Kaplan-Meier analysis. A Kaplan-Meier survival curve evaluating the effect of ventricular arrhythmia (VA) risk score (VA risk ≥4 or VA risk <4) among (A) cardiac resynchronization therapy, and (B) implantable cardioverter defibrillator patients. (A) Kaplan-Meier analysis revealed that patients with a VA risk score ≥4 (red line) had a higher risk of VA than patients with a VA risk score <4 (blue line). (B) There was no significant difference between patients with a VA risk score ≥4 (red line) and patients with a VA risk <4 (blue line).

Figure 4.

Kaplan-Meier analysis. A Kaplan-Meier survival curve evaluating (A) the difference of device type, and (B) the effect of ventricular arrhythmia (VA) risk score (VA risk ≥4 or VA risk <4) among (CRT) and implantable cardioverter defibrillator (ICD) patients. (A) There was no significant difference between patients with CRT (blue) and patients with ICD (green line). (B) Kaplan-Meier analysis revealed that CRT patients with a VA risk score ≥4 (red line) had a higher risk of VA than ICD patients (green line) and CRT patients with a VA risk score <4 (blue line).

VA Risk Score and CRT Non-Responder

After CRT device implantation, 116 (39%) patients did not respond to CRT among 298 patients with available follow-up data. The prevalence of CRT non-responders significantly increased with an increasing VA risk score among CRT patients (P<0.01; Figure 5). The prevalence of CRT non-responders was significantly higher in patients with a VA risk score ≥4 (49 [50%] vs. 67 [33%]; P<0.01).

Figure 5.

Distribution of cardiac resynchronization therapy (CRT) non-responders. The prevalence of CRT non-responders according to ventricular arrhythmia (VA) risk score among CRT patients. Prevalence of CRT non-responders increases with increasing VA risk score among CRT patients.

Discussion

Main Findings

In this study, we examined the VA risk factor among CRT and ICD patients. The major findings of our study were as follows: (1) VA risk score stratified the risk of VA among CRT patients and not for ICD patients; (2) patients with a VA risk score ≥4 had higher risk of VA among CRT patients; and (3) the VA risk score was a predictor of non-response in CRT patients.

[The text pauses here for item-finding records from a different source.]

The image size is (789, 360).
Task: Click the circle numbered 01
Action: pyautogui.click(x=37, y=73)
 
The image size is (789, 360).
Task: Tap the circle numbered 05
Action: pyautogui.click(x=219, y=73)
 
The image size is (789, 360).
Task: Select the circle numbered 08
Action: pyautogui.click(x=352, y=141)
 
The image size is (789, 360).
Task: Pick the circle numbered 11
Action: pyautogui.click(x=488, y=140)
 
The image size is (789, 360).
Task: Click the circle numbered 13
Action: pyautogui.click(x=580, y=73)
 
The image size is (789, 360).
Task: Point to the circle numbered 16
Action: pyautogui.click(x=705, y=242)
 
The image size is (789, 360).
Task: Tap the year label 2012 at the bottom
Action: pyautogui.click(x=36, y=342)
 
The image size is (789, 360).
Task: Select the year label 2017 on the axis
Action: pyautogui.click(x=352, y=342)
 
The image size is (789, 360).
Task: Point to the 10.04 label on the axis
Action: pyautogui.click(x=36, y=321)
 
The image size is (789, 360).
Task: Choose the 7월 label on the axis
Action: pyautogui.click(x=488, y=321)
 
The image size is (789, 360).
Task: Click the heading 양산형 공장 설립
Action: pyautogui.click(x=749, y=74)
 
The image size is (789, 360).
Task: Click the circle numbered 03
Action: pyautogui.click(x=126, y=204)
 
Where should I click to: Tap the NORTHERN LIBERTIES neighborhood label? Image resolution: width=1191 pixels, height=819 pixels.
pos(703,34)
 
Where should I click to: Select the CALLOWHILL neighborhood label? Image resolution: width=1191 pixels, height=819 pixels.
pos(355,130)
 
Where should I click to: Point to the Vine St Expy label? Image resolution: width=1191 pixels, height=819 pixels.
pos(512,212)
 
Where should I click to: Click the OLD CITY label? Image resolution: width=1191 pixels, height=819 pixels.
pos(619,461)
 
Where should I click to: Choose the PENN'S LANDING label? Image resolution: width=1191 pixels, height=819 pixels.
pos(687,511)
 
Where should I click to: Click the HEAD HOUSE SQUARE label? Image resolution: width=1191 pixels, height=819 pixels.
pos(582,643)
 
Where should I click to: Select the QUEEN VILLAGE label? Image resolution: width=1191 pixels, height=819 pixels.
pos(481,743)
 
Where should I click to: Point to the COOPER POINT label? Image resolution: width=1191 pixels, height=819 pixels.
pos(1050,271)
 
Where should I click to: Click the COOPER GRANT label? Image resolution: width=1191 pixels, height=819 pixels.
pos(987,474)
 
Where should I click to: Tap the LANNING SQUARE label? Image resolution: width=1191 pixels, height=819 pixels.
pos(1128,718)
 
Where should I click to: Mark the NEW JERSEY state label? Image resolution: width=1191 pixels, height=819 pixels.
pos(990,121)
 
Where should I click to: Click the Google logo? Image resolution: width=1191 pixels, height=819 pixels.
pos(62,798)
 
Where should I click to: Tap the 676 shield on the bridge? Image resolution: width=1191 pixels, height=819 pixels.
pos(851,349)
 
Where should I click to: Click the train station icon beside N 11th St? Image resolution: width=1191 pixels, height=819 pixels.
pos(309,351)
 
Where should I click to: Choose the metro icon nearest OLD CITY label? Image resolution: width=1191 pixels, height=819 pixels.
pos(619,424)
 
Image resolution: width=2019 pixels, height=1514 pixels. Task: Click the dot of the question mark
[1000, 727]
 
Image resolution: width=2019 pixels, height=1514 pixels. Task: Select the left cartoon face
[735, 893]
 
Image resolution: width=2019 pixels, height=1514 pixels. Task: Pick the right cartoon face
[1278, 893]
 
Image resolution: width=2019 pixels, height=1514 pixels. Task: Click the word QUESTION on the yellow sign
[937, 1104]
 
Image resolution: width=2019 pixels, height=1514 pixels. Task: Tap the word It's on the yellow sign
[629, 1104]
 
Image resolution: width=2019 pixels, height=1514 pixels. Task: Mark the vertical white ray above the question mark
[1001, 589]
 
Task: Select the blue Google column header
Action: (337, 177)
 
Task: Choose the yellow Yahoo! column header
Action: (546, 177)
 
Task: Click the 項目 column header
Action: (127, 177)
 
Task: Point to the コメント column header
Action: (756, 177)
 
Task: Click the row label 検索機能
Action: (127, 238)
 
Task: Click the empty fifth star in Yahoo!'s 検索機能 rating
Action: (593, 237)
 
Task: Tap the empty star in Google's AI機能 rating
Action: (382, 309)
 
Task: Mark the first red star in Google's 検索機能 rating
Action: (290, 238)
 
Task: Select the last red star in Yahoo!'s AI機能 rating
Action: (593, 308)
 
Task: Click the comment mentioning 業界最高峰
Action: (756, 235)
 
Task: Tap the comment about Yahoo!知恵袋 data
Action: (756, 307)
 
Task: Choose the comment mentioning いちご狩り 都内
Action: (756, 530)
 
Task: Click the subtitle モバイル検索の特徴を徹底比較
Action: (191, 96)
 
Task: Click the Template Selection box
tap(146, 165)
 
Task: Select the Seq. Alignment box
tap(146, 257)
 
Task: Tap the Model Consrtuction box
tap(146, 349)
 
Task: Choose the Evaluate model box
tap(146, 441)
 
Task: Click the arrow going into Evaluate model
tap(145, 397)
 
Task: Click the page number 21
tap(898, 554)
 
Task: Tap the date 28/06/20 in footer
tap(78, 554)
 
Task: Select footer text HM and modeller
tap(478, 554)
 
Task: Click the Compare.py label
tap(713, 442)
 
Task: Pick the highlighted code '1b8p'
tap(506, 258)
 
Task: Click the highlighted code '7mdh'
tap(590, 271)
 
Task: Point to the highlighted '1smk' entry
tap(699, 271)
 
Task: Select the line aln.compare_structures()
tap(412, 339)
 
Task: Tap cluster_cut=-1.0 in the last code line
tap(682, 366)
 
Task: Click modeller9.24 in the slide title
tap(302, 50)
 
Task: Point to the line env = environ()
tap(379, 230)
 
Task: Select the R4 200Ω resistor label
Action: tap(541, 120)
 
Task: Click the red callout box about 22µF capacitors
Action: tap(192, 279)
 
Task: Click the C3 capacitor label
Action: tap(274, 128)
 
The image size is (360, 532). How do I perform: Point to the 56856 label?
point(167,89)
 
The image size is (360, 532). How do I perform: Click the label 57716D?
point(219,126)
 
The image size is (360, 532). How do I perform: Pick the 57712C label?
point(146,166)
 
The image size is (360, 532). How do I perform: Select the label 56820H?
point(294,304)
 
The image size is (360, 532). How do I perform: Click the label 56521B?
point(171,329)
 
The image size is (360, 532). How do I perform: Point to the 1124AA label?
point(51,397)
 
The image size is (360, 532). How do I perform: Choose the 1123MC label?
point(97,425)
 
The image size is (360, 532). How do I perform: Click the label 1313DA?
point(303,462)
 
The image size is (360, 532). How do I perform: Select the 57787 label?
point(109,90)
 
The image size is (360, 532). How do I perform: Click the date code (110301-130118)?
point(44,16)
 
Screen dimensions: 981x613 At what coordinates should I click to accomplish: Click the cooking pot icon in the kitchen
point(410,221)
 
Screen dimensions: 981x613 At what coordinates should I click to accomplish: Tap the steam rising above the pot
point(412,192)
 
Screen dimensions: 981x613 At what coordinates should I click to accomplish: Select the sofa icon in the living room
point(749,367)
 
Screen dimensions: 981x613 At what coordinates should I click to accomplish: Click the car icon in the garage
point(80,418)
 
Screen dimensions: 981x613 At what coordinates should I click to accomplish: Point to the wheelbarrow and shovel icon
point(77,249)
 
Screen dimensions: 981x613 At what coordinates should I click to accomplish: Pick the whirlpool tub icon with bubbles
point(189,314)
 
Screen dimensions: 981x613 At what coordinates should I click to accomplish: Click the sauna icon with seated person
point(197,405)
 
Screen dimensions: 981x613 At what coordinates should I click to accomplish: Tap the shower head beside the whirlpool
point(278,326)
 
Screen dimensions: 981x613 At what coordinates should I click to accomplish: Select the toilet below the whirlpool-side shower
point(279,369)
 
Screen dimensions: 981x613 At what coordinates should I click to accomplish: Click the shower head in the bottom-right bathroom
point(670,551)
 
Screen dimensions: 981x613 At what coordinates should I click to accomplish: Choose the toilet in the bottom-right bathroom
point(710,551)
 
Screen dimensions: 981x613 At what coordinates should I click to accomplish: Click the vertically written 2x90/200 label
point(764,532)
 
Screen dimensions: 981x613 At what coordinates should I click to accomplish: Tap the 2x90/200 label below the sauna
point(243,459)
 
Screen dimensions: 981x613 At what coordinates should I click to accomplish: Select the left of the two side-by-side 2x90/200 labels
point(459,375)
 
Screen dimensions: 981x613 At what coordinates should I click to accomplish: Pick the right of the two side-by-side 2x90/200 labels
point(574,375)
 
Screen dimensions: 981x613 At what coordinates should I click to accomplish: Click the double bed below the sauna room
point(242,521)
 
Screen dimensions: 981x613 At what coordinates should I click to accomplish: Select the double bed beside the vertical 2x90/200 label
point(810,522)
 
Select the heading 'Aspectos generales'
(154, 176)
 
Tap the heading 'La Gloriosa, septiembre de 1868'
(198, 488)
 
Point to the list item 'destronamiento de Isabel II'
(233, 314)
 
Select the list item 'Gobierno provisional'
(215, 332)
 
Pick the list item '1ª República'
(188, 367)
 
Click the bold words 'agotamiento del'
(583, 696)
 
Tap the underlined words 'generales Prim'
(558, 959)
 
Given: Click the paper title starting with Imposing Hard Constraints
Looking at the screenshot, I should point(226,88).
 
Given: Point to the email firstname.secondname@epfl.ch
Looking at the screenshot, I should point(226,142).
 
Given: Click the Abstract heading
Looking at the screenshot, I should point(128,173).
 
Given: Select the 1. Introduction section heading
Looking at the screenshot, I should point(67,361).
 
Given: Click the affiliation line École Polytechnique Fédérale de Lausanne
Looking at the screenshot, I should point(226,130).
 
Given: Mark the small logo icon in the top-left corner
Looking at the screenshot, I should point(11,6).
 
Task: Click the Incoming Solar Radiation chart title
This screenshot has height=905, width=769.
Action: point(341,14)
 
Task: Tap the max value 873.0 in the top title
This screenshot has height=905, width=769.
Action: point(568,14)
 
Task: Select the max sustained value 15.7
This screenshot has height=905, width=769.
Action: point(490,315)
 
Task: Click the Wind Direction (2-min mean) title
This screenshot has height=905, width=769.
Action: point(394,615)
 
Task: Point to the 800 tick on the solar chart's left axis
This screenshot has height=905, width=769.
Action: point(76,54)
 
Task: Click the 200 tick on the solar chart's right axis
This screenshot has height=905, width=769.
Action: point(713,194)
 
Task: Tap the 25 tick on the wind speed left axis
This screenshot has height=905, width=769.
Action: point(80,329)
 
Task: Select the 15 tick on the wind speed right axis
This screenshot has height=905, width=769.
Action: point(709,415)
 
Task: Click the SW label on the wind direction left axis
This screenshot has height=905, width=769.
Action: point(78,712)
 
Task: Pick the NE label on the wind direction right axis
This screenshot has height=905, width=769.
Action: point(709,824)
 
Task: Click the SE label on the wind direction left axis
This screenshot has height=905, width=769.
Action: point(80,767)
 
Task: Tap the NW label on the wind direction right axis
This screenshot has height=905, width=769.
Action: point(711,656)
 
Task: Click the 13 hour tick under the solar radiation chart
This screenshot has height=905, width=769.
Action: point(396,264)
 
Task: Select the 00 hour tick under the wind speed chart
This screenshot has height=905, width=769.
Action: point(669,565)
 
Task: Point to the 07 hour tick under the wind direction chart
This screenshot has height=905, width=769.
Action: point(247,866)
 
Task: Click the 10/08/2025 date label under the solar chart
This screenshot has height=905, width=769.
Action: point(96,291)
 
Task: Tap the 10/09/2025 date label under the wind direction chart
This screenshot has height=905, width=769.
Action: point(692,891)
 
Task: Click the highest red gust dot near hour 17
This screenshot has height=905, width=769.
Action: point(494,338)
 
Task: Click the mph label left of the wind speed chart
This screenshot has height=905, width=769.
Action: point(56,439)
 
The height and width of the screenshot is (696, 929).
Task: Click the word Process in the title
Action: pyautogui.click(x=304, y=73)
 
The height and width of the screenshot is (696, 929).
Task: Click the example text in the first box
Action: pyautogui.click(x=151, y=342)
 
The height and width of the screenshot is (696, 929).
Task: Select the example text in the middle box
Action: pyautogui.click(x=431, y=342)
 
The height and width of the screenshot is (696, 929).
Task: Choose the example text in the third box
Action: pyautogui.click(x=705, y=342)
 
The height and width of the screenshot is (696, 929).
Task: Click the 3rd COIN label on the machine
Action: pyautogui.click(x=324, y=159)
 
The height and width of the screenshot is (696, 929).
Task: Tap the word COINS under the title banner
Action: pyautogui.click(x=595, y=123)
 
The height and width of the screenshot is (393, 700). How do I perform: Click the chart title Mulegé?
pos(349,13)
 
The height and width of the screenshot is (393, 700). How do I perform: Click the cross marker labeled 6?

Difference in Risk With and Without the CRT Effect

Patients with LV dysfunction are at a greater mortality risk due to VA,¹ and there is persistent arrhythmic risk even among recovered LVEF patients.¹² In the Sudden Cardiac Death in Heart Failure Trial, patients who had an improvement in LVEF >35% accrued a similar relative reduction in mortality with ICD therapy as those whose LVEF remained >35%.¹³

In contrast, CRT responders were at a decreased risk of VA compared with non-responders,² and patients who achieved LVEF normalization and LVEF subnormalization were at a decreased risk of VA in the Multicenter Automatic Defibrillator Implantation Trial with Cardiac Resynchronization Therapy (MADIT-CRT) analysis.³ In a previous study, CRT for primary prophylaxis significantly reduced the incidence of VA, which was not seen in patients for the secondary prophylaxis.⁴ In this study, CRT non-responders had higher VA risk compared with patients with ICD (log rank, P=0.013) and CRT responders (log rank, P<0.001). Therefore, since the risk of VA is different between patients with LV dysfunction who receive CRT and ICD, it is important to examine the effect of CRT for prediction of VA risk.

VA Risk Score and CRT

Several factors have been reported to be connected to the risk associated with VA. Previous studies have shown that non-sustained VT,¹⁴ age,⁶ sex,¹⁵ atrial arrhythmia,^16–18 NYHA class, blood urea nitrogen, B-type natriuretic peptide, diabetes mellitus,¹⁹ QRS duration,^20,21 and lower systolic pressure²² increase the risk of VA among patients with an ICD device and LV dysfunction.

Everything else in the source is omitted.